Valentine’s Day Review: Hard to Hate or Love

With a flashy ensemble cast pulled from the pages of celebrity gossip magazines, Valentine’s Day is more cheese and chore than candy and confection. A convoluted string of interweaving stories scripted to reach out and touch not someone, but everyone.

There is the unrealistically enthusiastic young man who gets a “yes” response after an awkward wedding proposal, followed by the inevitable second thoughts and change of heart from the bride-to-be. Best friends who never considered intimate relations until traveling to hell and back in their own fantastical love lives. An anti-Valentine’s Day sportscaster and celebrity publicist pulled together by their shared hatred for those who set aside their career ambitions for love. A high-profile athlete saddled with a life-altering decision. Fresh out of college interns whose fling reveals a divide in lifestyles and ideals. And a nervous military captain returning home finding comfort and love from a stranger with unexpected motives.

The Twilight and under crowd will relate to a couple of high school virgins plotting to steal each others virginity. A ditz and a jock with raging hormones and no grasp of reality. And, because no ensemble romantic comedy is complete without one, the requisite cute little boy entranced by a heart-pounding crush way over his head.

Older folks get their chocolates, too. A supervisor hides her loneliness behind a mask of intimidation. Two venerable aging love birds cope with a revelation that shakes the foundation of their longstanding marriage while a father shows his much younger supervisor what true love and commitment is all about.

Even if the circumstances are far-fetched, chances are you can indirectly relate to at least one of those stories which is what the essence of Valentine’s Day is all about; job well done to rom-com whiz Gary Marshall in that respect.

What Valentine’s Day is not about is reaching its potential. How can you possibly get the most out of Ashton Kutcher, Patrick Dempsey, Kathy Bates, Jessica Biel, Jamie Foxx, Jessica Alba, Bradley Cooper, Eric Dane, Hector Elizondo, Topher Grace, Jennifer Garner, Anne Hathaway, Taylor Lautner, Taylor Swift, Carter Jenkins, Queen Latifah, George Lopez, Shirley MacLaine and Emma Roberts when they have to divvy up two hours of movie between them? Poor Queen Latifah barely gets a minute on-screen yet has the funniest line of anyone. Her agent needed to negotiate another 120 seconds.

Marshall wildly jumping around between stories only exacerbates problems.
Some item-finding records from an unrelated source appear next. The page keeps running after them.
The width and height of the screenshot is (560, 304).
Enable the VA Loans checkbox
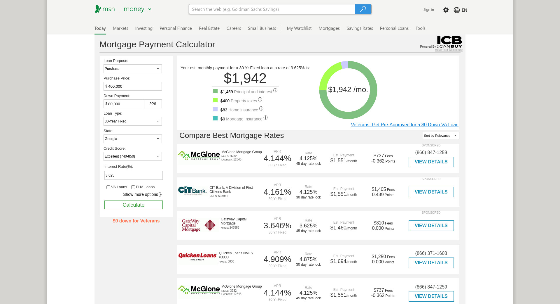[x=108, y=187]
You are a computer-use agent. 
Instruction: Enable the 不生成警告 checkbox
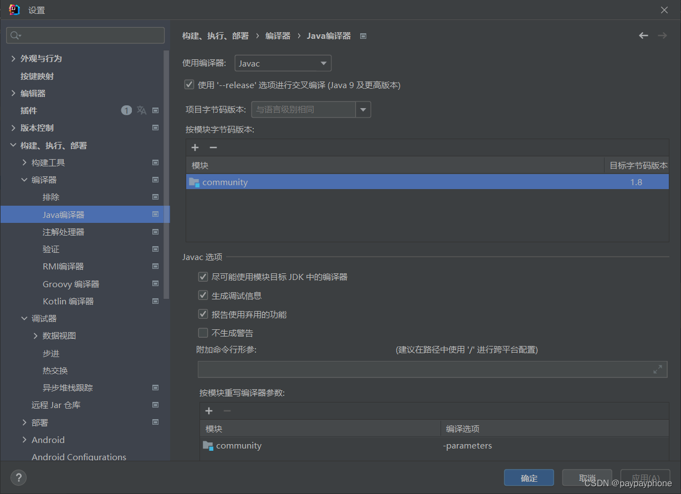tap(203, 332)
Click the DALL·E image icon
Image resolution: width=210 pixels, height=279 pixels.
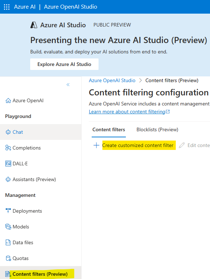pos(8,164)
One minute Jennifer Garner is flying from Los Angeles to San Francisco to surprise her boyfriend while he’s working. After cutting away to follow someone else and returning, she’s back in Los Angeles having found her boyfriend at a restaurant there – all in the same afternoon. How does that work, and where can I learn this incredible skill?

Deserving of props are Taylor Lautner for his willingness to blatantly mock himself and country crooner Taylor Swift for taking a stab at acting which is clearly not her strong suit. She might as well start dusting off a spot next to all those Grammy Awards for a 2010 Razzie win.

A couple funny zingers and neatly tied touching payoffs make Valentine’s Day hard to hate, but cramming in as much plot and talent as humanly possible levels the emotional impact and humor making it hard to love. Its romantic warriors are exaggerated caricatures of real people and will be long forgotten after the next big romantic comedy comes down the pipe. Thankfully for the ladies, the flowery holiday will keep living on.